Titre, affiche, casting, bande-annonce... Il y avait tout pour me plaire dans ce « Sale temps à l'hôtel El Royale », que j'ai pourtant été à deux doigts de rater, faute de succès en salles. Et s'il ne réitère pas la claque qu'avait été pour moi « La Cabane dans les bois », film fantastique aussi délirant qu'imprévisible, Drew Goddard confirme qu'il est assurément l'un des réalisateurs les plus doués de sa génération. L'introduction donne le ton : de la maîtrise, du mystère, de la violence... On ne sait alors rien de ce qui va se dérouler mais les bases sont là.
C'est sans doute le principal reproche que je peux faire à l'œuvre : alors qu'elle laisse envisager un scénario particulièrement complexe, tortueux, celui-ci est finalement presque classique, pour ne pas dire simple. Ce qui fait toute la différence, c'est la forme. Composition des plans, décors, dialogues et surtout narration : tout est mis en place pour rendre le « jeu » des plus stimulants, notamment par ce découpage consacrant une partie à chaque personnage, éclairant au fur et à mesure le puzzle, quitte à présenter la même scène selon différents points de vue : toujours efficace, surtout avec Goddard comme chef d'orchestre.

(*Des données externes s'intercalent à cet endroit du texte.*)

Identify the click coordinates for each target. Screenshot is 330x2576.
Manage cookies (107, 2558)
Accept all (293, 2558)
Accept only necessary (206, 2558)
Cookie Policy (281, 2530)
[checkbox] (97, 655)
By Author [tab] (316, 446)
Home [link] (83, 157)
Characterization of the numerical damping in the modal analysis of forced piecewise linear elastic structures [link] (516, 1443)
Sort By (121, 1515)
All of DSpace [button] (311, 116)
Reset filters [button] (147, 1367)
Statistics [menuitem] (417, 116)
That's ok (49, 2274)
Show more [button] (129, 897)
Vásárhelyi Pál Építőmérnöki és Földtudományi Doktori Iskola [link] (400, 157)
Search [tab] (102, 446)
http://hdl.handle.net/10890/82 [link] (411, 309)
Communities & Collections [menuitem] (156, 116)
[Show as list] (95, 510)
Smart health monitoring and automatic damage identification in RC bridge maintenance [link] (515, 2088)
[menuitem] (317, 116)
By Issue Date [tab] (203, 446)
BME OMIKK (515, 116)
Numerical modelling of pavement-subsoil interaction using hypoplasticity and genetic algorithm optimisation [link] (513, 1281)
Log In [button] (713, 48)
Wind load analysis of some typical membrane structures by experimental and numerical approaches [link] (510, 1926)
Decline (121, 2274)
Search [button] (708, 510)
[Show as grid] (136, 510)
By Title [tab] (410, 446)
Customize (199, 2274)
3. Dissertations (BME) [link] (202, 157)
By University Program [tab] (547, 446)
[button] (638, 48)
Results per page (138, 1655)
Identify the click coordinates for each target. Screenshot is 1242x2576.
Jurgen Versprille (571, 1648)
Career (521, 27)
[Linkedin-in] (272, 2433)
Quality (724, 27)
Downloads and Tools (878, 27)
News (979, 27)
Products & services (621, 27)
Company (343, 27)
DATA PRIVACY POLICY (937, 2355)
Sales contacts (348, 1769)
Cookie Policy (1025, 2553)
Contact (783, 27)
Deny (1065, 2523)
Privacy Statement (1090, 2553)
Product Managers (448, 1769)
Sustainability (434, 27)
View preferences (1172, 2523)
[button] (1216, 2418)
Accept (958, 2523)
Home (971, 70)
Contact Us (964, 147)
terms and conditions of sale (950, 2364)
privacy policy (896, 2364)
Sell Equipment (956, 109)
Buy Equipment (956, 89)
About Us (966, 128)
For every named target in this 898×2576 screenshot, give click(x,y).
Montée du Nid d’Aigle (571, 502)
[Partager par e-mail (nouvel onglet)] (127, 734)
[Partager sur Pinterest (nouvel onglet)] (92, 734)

Dommage, du coup, que l'on nous révèle presque tout d'un coup, alors que le mystère avait été savamment entretenu jusque-là, d'autant qu'il n'est pas donc pas vraiment à la hauteur des espérances. Légère frustration, donc, mais vraiment légère. Car ce film, c'est un vrai beau plaisir de cinéma. Pour le coup, l'important n'est pas la destination, mais le voyage. Que ce soit les personnages, le soin amené aux différentes scènes, l'alchimie se créant entre les différents comédiens : presque tout est source de ravissement, le détonnant mélange des genres amenant quelque chose d'un peu fou, parfois imprévisible, de nombreux moments, aussi bien dans le calme que la violence, s'avérant un régal
(la roulette et son dénouement : bonjour les sensations fortes).
J'ai été moins convaincu par la partie consacrée à Billy Lee, ce « bad guy » flamboyant mais manquant de chair ne collant qu'à moitié avec le tableau général. Reste que côté casting, c'est du tout bon : Chris Hemsworth, donc, prenant un goût manifeste à écorner son image, mais aussi Jeff Bridges, impérial, la révélation musicale et cinématographique Cynthia Erivo, le toujours excellent Jon Hamm
(dont je ne m'attendais pas du tout à la mort si prématurée!!)
et surtout Dakota Johnson, d'une sensualité, d'un charisme n'ayant rien à envier à sa comédienne de mère, Melanie Griffith... On pourrait presque tous les citer, dont un
Xavier Dolan
aussi impeccable qu'inattendu.
Je peux entendre que cette note puisse paraître un peu haute au vu des réserves émises. C'est simple : j'ai eu envie de célébrer le cinéma. « Sale temps à l'hôtel El Royale », c'est du vrai cinéma, celui que j'aime, beau à regarder, souvent captivant à suivre, se plaisant à nous perdre en cours de route pour mieux nous retrouver. Enfin, je serais le plus malhonnête des hommes si je n'écrivais pas un mot sur la bande-originale : une merveille (mon Dieu, qu'est-ce que c'était bon, la musique des 60's!!), élément à part entière d'un titre définitivement pas comme les autres, et assurément l'une de mes plus belles soirées sur grand écran en 2018. Merci, M. Goddard (Drew, pas Jean-Luc!!).